Rod rotating with moment of inertia at angles? HUH?

[JamesJames]

A slender rod of length l and mass m rotates with constant angular verlocity omega about an axis which is at an angle alpha to the rod and pases through its centre. Obtain an expression for the torque acting on the rod and get eth equation of motion of the rod once it is released from its constraint at the centre. T = (1/24)ml^2*omega^2*sin(2*alpha)

Here is what I have: Just replace theta by alpha. I chose the coordinate axes to be the principal axes so the cross terms in the moment of inertia vanish. I get T = (Iyy-Izz)*omega^2*sin(2*alpha) as you can see from the attachment.

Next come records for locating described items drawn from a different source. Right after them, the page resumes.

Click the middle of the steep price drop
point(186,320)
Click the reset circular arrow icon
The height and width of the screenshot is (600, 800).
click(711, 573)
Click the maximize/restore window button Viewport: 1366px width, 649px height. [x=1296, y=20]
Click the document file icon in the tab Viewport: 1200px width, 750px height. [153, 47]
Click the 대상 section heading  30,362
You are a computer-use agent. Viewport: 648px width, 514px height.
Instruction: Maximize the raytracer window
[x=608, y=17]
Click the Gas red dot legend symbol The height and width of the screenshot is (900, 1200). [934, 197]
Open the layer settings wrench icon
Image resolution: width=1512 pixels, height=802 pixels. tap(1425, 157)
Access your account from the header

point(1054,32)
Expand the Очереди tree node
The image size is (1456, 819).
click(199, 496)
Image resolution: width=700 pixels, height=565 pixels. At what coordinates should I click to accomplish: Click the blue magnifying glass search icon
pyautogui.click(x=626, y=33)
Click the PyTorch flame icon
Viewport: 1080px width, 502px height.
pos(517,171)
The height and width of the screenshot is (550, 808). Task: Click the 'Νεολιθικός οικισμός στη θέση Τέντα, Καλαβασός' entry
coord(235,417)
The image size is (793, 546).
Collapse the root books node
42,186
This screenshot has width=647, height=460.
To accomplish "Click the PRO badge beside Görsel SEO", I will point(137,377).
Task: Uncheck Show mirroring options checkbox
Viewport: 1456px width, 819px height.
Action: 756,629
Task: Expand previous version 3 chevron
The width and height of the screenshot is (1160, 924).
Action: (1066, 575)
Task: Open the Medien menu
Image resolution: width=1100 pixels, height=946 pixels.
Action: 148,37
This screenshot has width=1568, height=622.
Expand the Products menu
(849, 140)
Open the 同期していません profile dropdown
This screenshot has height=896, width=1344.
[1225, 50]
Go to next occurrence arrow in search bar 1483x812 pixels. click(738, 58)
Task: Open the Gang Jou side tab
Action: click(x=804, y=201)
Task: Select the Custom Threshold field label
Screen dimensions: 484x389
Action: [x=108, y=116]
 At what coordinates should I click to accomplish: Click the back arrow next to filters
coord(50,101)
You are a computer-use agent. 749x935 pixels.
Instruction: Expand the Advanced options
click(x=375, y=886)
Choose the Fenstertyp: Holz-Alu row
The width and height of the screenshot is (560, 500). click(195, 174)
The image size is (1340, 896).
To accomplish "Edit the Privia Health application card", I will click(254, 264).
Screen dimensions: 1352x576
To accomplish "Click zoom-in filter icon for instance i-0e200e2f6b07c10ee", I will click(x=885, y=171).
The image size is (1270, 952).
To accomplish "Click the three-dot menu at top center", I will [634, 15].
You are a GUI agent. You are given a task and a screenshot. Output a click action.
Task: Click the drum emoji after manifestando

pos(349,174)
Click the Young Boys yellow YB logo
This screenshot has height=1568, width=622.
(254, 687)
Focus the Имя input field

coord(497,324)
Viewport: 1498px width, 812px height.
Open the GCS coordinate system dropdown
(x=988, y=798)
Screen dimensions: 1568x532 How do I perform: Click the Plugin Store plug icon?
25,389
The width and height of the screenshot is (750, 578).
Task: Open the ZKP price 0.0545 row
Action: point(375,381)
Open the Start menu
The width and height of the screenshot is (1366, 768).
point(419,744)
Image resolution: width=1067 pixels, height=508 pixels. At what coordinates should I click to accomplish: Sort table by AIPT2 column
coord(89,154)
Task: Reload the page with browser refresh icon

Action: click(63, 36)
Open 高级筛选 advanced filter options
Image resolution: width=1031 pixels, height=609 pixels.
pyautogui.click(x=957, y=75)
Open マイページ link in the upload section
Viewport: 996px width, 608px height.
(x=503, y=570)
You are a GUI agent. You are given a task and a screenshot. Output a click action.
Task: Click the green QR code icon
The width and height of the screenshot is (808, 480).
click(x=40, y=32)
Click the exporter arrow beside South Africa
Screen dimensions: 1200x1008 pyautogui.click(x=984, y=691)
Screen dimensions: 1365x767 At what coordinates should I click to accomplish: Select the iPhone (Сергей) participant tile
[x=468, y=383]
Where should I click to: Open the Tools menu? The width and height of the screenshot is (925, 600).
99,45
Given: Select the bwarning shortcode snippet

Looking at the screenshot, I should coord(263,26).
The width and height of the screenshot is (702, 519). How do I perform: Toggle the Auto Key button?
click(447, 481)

Can someone help me to figure out the values of Izz and Iyy? I would really find it vey useful if I could solve this question. Thanks, James.

 

[JamesJames]

the axis on the left is x, on the right commin out of the page is y and along the bottle/rod is z. omega is shown at the angle aplha = theta as required.

 

[deda]

Mind if I ask what is moment of inertia?
Is it some ratio between the mass and its radius from the center of rotation?

 

[JamesJames]

it is m*l^2...but for various orientations it gets a bit tricky..that is where I am stuck..really anything to help me out would be great.

 

[JamesJames]

Come on guys something...I have done most of it and am confident of what I have ...I juse need help to finish the computation...anything!

 

[JamesJames]

Can anyone help?

 

[JamesJames]

Trust me you cannot go wrong with a suggestion

 

[JamesJames]

Just a hint maybe?

 

[e(ho0n3]

I'm going to reply to this since I found the problem interesting. Let O be the point where the rod and the rotation axis meet. Chop up the rod into little pieces of length dr of mass dm each. The angular momentum of each little piece is

\vec{l} = \vec{r} \times dm\vec{v}​

where

\vec{v} = \vec{r} \times \vec{\omega} \rightarrow v = r\omega\sin{\alpha}​

and so

l = rv dm = r^2\omega\sin{\alpha}\cdot{dm}.​

Taking the integral gives us the total angular momentum of the rod.

\int_m{r^2\omega\sin{\alpha}\cdot{dm} = \int_{-l/2}^{l/2}{mr^2/l\omega\sin{\alpha}\cdot{dr}}​

since dm = m/l\cdot{dr}. Simplifying gives L = ml^2\omega/12\sin{\alpha}.

At any given instance, \vec{L} is always changing direction (in fact, L is perpendicular to the rod and rotates about the axis of rotation of the rod) but will always make an angle of \pi/2 - \alpha with the rotation axis. By looking at the rotation from directly above the axis of rotation we see that dL = L\omega\cos{\alpha}\cdot{dt}. The net torque then is

\tau = \frac{dL}{dt} = L\omega\cos{\alpha} = \frac{ml^2\omega^2}{24}\sin{2\alpha}.​

As for the second part of the question involving the motion of the rod once it's free is still puzzling me. I guess since the center of mass of the rod isn't moving to begin with, the rod won't be going anywhere.